Maybe try something out of the new Chinese recipe book " 25 ways to WOK your dog" .. :glutton:


----------



## SteveMc (10 mo ago)

Check this video out. It doesnt look too bad actually... I'd give it a try.


----------



## hassell (Feb 9, 2010)

Times are tough for those boys, the stench would be in the fur as they roll in their kills, wolves are worse, the handling would be the key.


----------



## murphyranch (Dec 9, 2015)

I think I’d eat raccoon , Crow or beaver before I had to eat the coyote. 


Sent from my iPad using Tapatalk


----------



## kiyote (Jun 15, 2014)

people eat all sorts of weird things. chilled monkey brains. chinese like dog ,cat and horse . many hunters in the states will eat mtn lion . I see no particular difference with yote.
hell , if hungry enough I would chew the ass end out of a dead rino.
thankfully ,I have yet to be that hungry.

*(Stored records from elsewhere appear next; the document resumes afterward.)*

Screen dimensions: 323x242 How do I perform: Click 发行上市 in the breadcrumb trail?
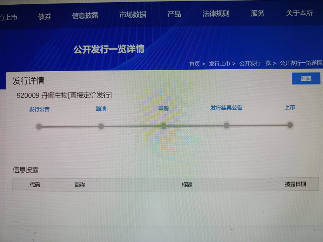(x=220, y=64)
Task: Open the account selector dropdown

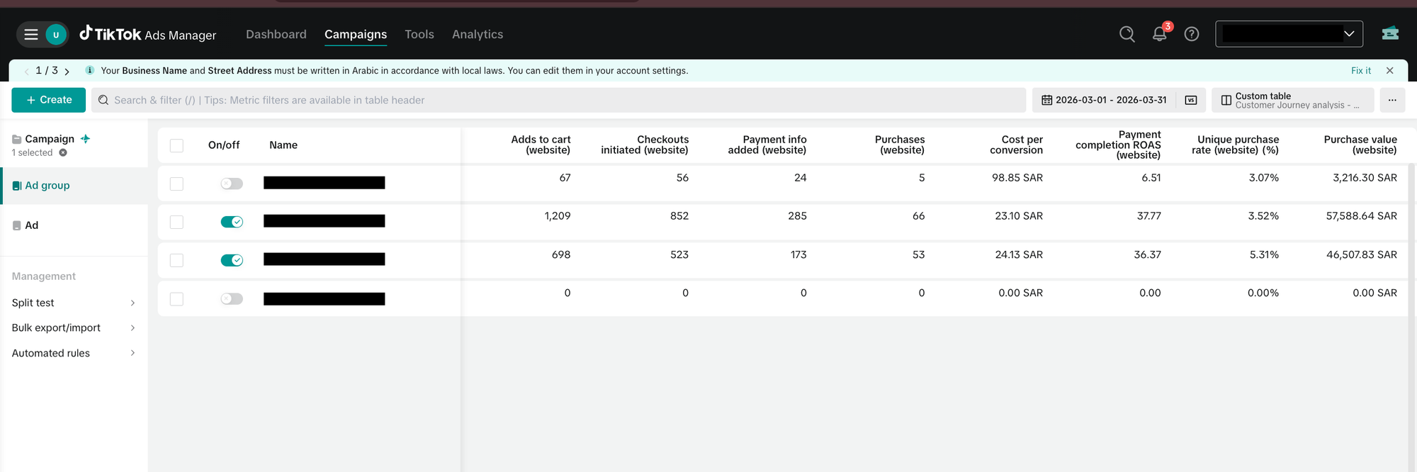Action: [1289, 34]
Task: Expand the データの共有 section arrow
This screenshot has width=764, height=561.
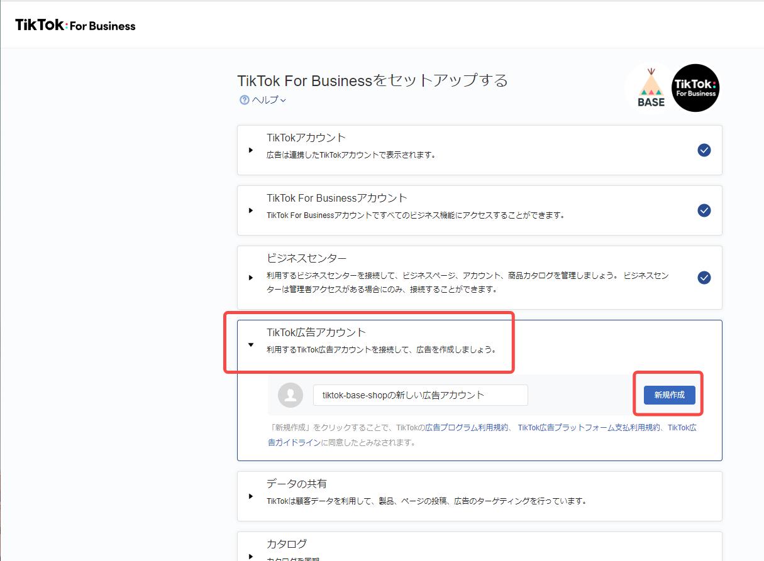Action: click(251, 496)
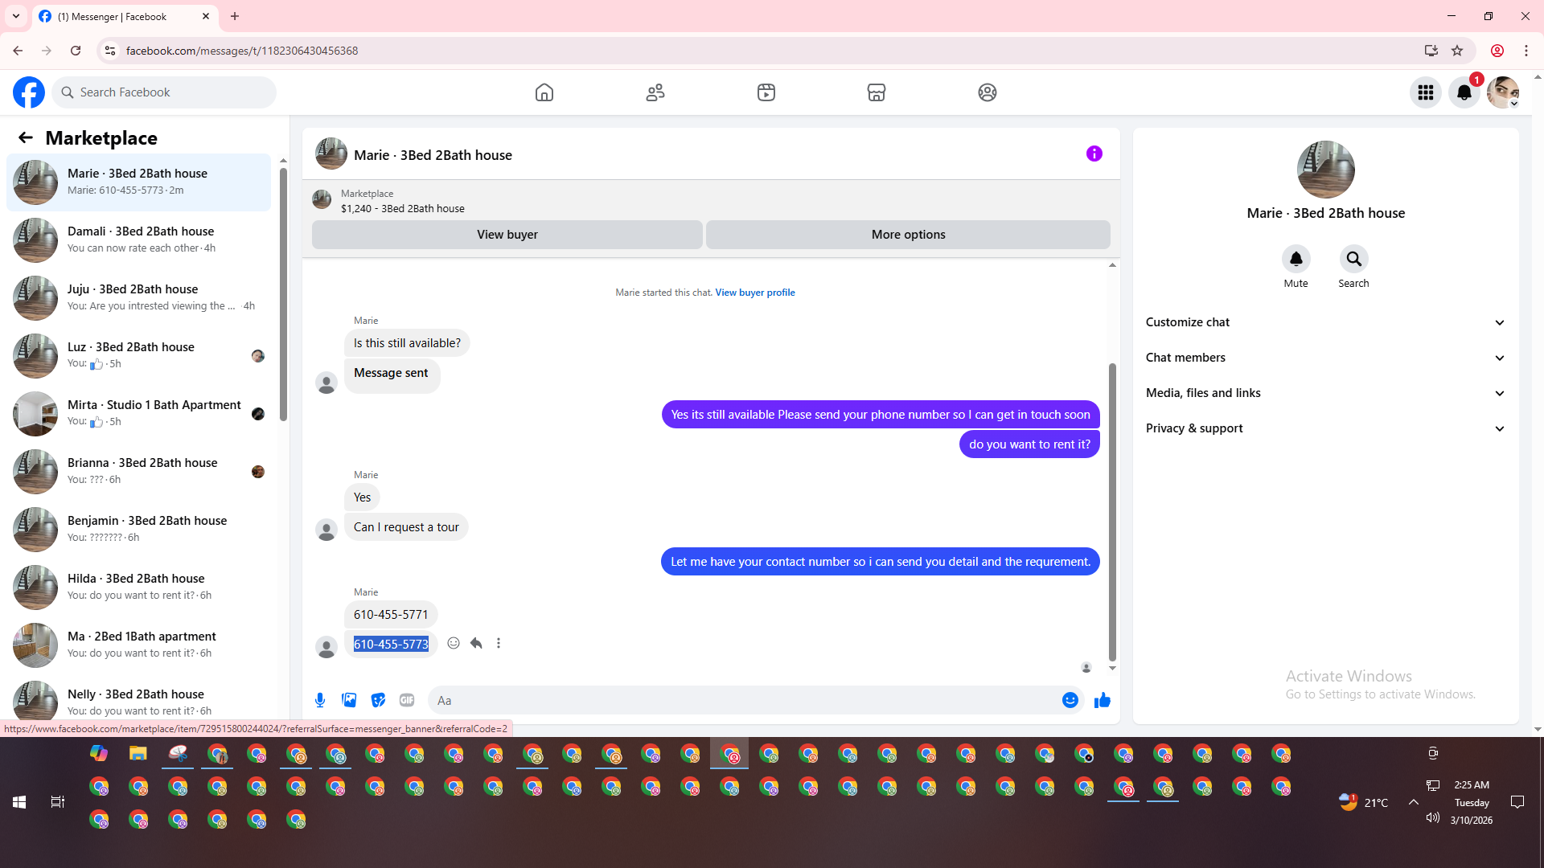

if ever I am, I will try yote. but not before.

I've heard they taste like human.


----------



## hassell (Feb 9, 2010)

Mtn. lion is very good.


----------



## kiyote (Jun 15, 2014)

hassell said:


> Mtn. lion is very good.


that is what I am saying.

so what makes yote undesirable while so many love the kitty?

just a state of mind.


----------



## SteveMc (10 mo ago)

Ya i think its more of a mental thing in North America. I've got a Vietnamese buddy who has asked me several times for a coyote so he can cook her up and try it. Parts of the world think we are gross for eating beef, all depends on the culture you were raised in I guess


----------



## hassell (Feb 9, 2010)

kiyote said:


> people eat all sorts of weird things. chilled monkey brains. chinese like dog ,cat and horse . many hunters in the states will eat mtn lion . I see no particular difference with yote.
> hell , if hungry enough I would chew the ass end out of a dead rino.
> thankfully ,I have yet to be that hungry.
> 
> ...


10/4, kebob howler monkey I had while living in Panama, horse when I was young(don't remember the taste), lynx also. the rhino recipe sounds better.


----------



## hassell (Feb 9, 2010)

SteveMc said:


> Ya i think its more of a mental thing in North America. I've got a Vietnamese buddy who has asked me several times for a coyote so he can cook her up and try it. Parts of the world think we are gross for eating beef, all depends on the culture you were raised in I guess


I was doing the dry heaving while skinning a wolf in my cabin years ago so can't imagine what it would smell like torching the fur off.


----------



## kiyote (Jun 15, 2014)

lot's of folks eat squirrels . same folks would scape a possum of the road and fry it up. yet they balk at bat or rat!

nothing beats a good stinky badger!


----------



## youngdon (Mar 10, 2010)

Bat or rat ?? Yeah, let’s start another pandelerium.


----------